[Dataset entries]
┄┄┄┄┄┄┄┄┄┄

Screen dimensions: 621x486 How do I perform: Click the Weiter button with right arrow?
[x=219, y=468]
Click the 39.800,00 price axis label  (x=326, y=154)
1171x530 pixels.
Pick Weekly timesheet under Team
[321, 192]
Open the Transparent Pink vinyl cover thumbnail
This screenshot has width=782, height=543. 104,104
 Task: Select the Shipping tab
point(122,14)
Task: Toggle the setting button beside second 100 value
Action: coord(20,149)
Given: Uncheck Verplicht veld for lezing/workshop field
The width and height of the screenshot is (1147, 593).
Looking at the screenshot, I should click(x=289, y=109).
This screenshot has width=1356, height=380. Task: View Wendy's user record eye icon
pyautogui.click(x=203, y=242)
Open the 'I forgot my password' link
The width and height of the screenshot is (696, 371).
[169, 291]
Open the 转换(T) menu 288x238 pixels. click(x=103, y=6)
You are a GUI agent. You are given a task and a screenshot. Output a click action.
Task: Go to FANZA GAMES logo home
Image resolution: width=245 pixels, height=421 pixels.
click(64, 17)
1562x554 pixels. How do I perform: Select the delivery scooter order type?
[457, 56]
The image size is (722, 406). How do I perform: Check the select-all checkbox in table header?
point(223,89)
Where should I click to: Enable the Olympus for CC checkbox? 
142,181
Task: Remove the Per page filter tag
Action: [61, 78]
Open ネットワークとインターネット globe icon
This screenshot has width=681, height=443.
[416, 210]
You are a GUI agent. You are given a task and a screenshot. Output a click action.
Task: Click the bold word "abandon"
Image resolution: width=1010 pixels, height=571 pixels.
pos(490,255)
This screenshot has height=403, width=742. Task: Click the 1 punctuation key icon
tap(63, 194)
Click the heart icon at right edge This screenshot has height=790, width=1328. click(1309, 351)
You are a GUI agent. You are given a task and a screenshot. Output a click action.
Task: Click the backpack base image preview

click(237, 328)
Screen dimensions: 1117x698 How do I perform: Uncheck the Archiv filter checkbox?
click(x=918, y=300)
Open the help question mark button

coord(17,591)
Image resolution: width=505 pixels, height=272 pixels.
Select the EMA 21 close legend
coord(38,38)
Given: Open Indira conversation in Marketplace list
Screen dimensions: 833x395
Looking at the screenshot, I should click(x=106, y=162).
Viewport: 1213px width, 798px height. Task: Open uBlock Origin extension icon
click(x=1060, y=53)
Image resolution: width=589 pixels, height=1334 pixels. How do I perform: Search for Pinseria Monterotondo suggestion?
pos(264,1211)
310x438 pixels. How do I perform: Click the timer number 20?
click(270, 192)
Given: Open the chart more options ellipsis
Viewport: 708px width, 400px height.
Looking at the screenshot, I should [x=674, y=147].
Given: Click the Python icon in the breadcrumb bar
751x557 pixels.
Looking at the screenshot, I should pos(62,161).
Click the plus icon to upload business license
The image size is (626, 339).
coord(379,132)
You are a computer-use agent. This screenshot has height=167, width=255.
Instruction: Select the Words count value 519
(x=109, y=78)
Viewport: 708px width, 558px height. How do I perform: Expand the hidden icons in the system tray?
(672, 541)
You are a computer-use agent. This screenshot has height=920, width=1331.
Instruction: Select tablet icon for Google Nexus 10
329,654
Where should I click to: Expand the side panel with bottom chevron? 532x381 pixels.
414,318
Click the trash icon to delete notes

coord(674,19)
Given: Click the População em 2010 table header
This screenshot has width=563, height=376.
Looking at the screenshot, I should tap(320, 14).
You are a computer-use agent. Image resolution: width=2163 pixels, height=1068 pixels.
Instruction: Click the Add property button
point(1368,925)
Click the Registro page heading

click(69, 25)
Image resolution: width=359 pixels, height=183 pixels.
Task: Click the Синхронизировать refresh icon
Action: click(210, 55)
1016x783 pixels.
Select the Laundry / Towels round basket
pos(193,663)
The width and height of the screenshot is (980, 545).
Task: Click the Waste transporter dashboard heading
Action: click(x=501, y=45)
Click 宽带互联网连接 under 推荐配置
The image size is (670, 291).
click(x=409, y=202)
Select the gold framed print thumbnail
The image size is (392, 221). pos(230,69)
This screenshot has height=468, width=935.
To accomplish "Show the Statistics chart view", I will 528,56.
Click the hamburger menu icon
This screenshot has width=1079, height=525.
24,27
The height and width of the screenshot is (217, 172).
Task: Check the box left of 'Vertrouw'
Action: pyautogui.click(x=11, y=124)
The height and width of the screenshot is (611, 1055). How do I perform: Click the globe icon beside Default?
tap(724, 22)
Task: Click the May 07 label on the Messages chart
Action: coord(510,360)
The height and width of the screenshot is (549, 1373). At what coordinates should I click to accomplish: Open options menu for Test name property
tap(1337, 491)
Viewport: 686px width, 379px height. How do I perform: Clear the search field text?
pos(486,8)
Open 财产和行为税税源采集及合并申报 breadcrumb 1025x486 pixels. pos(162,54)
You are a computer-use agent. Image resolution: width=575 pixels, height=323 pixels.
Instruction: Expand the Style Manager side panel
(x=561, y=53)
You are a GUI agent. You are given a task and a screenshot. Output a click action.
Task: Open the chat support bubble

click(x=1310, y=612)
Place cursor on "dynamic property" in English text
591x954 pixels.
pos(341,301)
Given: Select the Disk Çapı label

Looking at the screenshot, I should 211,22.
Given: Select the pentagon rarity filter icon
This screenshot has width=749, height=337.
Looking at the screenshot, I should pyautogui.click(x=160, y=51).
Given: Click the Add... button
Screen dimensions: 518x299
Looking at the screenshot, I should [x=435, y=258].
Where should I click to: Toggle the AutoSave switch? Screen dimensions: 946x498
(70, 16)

┄┄┄┄┄┄┄┄┄┄

--- EXERCISE PROMPT ---
Number of lines above containing the word "computer": state it and add nothing else.

--- SOLUTION BELOW ---
4